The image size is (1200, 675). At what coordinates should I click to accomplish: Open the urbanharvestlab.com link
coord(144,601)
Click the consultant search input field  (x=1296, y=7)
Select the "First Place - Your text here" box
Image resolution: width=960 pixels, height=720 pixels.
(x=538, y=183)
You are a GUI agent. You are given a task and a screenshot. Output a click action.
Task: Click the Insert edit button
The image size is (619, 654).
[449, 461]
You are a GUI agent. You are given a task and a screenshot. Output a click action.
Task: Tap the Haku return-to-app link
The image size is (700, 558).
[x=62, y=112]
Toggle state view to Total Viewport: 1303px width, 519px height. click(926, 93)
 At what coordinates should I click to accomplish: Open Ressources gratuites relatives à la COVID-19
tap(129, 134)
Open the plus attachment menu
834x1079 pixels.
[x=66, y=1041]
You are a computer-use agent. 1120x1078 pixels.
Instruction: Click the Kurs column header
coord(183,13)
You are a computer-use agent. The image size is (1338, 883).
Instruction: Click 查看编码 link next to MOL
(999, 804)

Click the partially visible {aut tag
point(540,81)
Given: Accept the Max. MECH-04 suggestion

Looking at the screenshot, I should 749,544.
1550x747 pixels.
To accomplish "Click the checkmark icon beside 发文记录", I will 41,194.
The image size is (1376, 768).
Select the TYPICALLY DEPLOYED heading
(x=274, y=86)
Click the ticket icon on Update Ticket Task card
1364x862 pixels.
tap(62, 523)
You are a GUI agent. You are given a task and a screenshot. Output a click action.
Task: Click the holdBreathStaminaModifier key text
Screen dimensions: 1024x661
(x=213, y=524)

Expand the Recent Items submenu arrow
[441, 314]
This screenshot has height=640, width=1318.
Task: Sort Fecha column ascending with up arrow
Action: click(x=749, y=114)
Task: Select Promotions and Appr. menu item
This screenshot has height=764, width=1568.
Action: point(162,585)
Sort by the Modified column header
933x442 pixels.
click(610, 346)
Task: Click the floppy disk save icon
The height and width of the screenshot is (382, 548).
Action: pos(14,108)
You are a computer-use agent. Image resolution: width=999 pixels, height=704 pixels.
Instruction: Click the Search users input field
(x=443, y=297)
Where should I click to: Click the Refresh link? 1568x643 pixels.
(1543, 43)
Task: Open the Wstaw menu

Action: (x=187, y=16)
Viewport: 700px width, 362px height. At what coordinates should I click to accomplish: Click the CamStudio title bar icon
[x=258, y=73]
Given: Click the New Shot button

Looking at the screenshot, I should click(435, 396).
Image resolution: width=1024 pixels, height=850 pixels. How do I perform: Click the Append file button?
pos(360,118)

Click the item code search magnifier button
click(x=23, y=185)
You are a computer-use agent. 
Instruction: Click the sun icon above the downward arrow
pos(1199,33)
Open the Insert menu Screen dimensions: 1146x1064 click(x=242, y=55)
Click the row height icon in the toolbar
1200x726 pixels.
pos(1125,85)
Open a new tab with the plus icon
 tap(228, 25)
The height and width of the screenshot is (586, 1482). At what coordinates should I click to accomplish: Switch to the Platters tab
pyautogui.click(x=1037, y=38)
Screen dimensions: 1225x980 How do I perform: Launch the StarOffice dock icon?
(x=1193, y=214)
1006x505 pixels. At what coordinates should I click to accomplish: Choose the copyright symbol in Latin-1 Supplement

:::

§ DESCRIPTION OF THE TASK
Every record shown above should be written out again exactly.

§ RESULT BELOW
The image size is (1200, 675). At what coordinates should I click to accomplish: Open the urbanharvestlab.com link
coord(144,601)
Click the consultant search input field  (x=1296, y=7)
Select the "First Place - Your text here" box
Image resolution: width=960 pixels, height=720 pixels.
(x=538, y=183)
You are a GUI agent. You are given a task and a screenshot. Output a click action.
Task: Click the Insert edit button
The image size is (619, 654).
[449, 461]
You are a GUI agent. You are given a task and a screenshot. Output a click action.
Task: Tap the Haku return-to-app link
The image size is (700, 558).
[x=62, y=112]
Toggle state view to Total Viewport: 1303px width, 519px height. click(926, 93)
 At what coordinates should I click to accomplish: Open Ressources gratuites relatives à la COVID-19
tap(129, 134)
Open the plus attachment menu
834x1079 pixels.
[x=66, y=1041]
You are a computer-use agent. 1120x1078 pixels.
Instruction: Click the Kurs column header
coord(183,13)
You are a computer-use agent. The image size is (1338, 883).
Instruction: Click 查看编码 link next to MOL
(999, 804)

Click the partially visible {aut tag
point(540,81)
Given: Accept the Max. MECH-04 suggestion

Looking at the screenshot, I should 749,544.
1550x747 pixels.
To accomplish "Click the checkmark icon beside 发文记录", I will 41,194.
The image size is (1376, 768).
Select the TYPICALLY DEPLOYED heading
(x=274, y=86)
Click the ticket icon on Update Ticket Task card
1364x862 pixels.
tap(62, 523)
You are a GUI agent. You are given a task and a screenshot. Output a click action.
Task: Click the holdBreathStaminaModifier key text
Screen dimensions: 1024x661
(x=213, y=524)

Expand the Recent Items submenu arrow
[441, 314]
This screenshot has height=640, width=1318.
Task: Sort Fecha column ascending with up arrow
Action: click(x=749, y=114)
Task: Select Promotions and Appr. menu item
This screenshot has height=764, width=1568.
Action: point(162,585)
Sort by the Modified column header
933x442 pixels.
click(610, 346)
Task: Click the floppy disk save icon
The height and width of the screenshot is (382, 548).
Action: pos(14,108)
You are a computer-use agent. Image resolution: width=999 pixels, height=704 pixels.
Instruction: Click the Search users input field
(x=443, y=297)
Where should I click to: Click the Refresh link? 1568x643 pixels.
(1543, 43)
Task: Open the Wstaw menu

Action: (x=187, y=16)
Viewport: 700px width, 362px height. At what coordinates should I click to accomplish: Click the CamStudio title bar icon
[x=258, y=73]
Given: Click the New Shot button

Looking at the screenshot, I should click(435, 396).
Image resolution: width=1024 pixels, height=850 pixels. How do I perform: Click the Append file button?
pos(360,118)

Click the item code search magnifier button
click(x=23, y=185)
You are a computer-use agent. 
Instruction: Click the sun icon above the downward arrow
pos(1199,33)
Open the Insert menu Screen dimensions: 1146x1064 click(x=242, y=55)
Click the row height icon in the toolbar
1200x726 pixels.
pos(1125,85)
Open a new tab with the plus icon
 tap(228, 25)
The height and width of the screenshot is (586, 1482). At what coordinates should I click to accomplish: Switch to the Platters tab
pyautogui.click(x=1037, y=38)
Screen dimensions: 1225x980 How do I perform: Launch the StarOffice dock icon?
(x=1193, y=214)
1006x505 pixels. At what coordinates should I click to accomplish: Choose the copyright symbol in Latin-1 Supplement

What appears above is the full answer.